For myself I'm older know than I've ever been in my life & after a few stressful periods life is better than it's ever been. The crucial question here, since witches are very keen on making things how we will them to be, is what I have done to end up where I am now. I think it is this: I am being me & not trying to be anyone or anything else. I know who I am & am unapologetic about it. I notice that Swift's list of resolutions is mainly things not to do, which is not really the witch's way.
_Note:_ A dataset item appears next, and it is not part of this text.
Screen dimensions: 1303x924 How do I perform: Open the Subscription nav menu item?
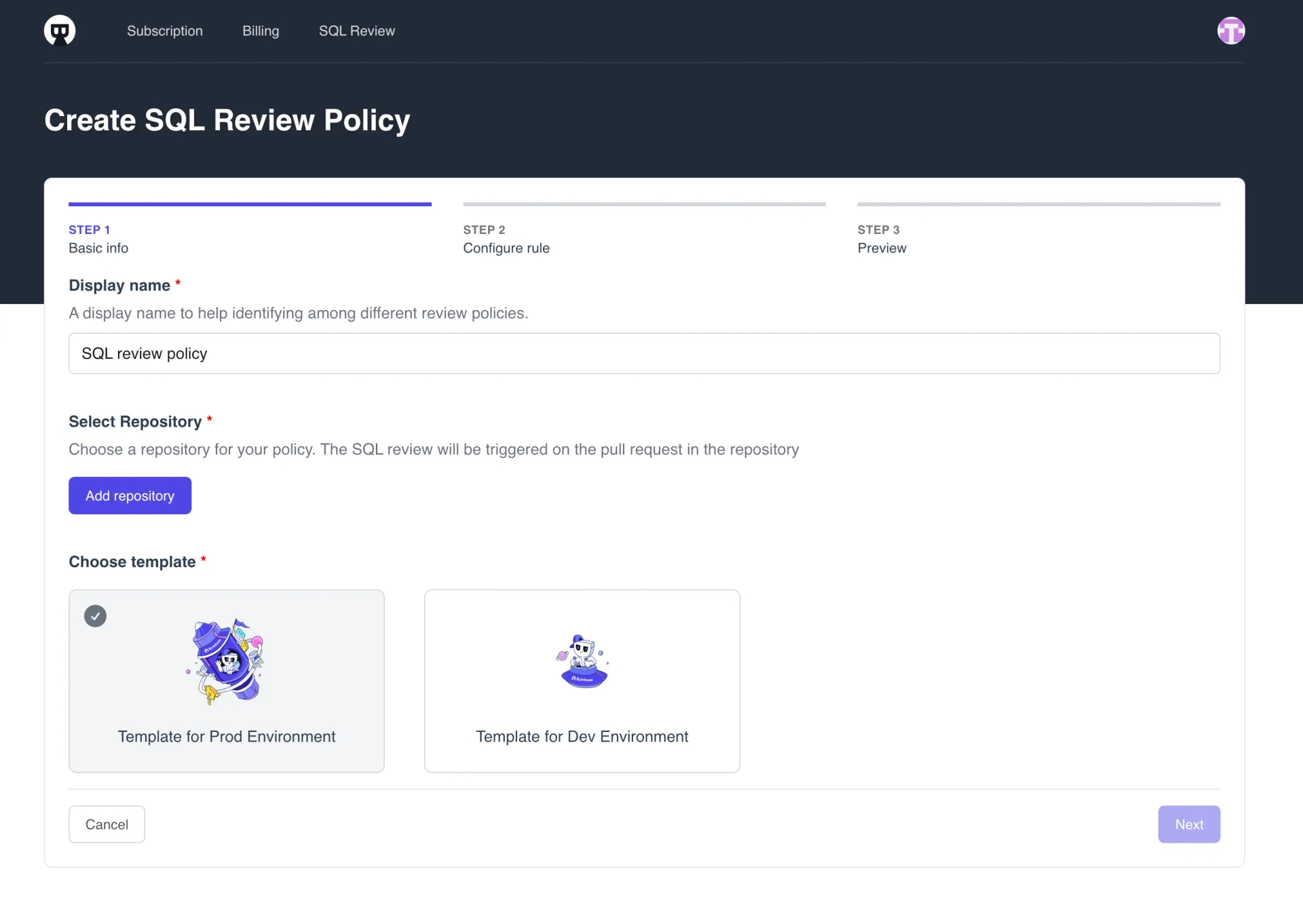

Knowing it, willing it, & doing it is our way so here is my list:
As I age:
I will act my age & not try to be any other.
I will be myself without accepting the perceived limitations of whatever age I am.
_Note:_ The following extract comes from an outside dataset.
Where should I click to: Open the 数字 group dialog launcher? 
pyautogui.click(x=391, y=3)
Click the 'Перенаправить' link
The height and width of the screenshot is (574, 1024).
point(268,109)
I will seek out whatever company I damn well please, if it's mutually enriching & pleasant.
I will maintain an interest in a sex life, since to lose interest in this is to cut yourself off from a major mystery of life, & source of life & pleasure.
I will seek out partners suitable to my stage of life - my 'type' seems to be getting older as I am, & young men are frankly never any good in bed.
I will not become embittered: it's too late for me to resist stubbornness but at least there's one I can do.
I will continue to do new things, acquire new interests to complement the old ones & actively avoid getting stuck in a rut.
I will not eat at 12 noon or 5pm unless it happens to suit me (weird, I know, but those are the only two times my mother will eat).
I will continue to develop my trust that the universe will forever look after me, give me pleasure & challenge me. This journey will not end until my life does.
I will attempt to maintain my health as best I can & will not accept diminishments of ability or potential without a fight.
I will start smoking again at the age of 80, or if I go blind or get a terminal illness. My addiction is alive & strong & I don't want to die without once more embracing Our Lady Nicotine. Starting again in old age would hopefully mean I cheat her of the long-term effects of smoking, if I don't start because of having a terminal disease.
I will continue to seek as my highest goal, going through life without fear, including the fear of death. I am a priest of a death Goddess & accept that she will take my life when it suits her. I may have warning or not. If my life becomes too much for me to bear, through pain or disease, I may renege of this though.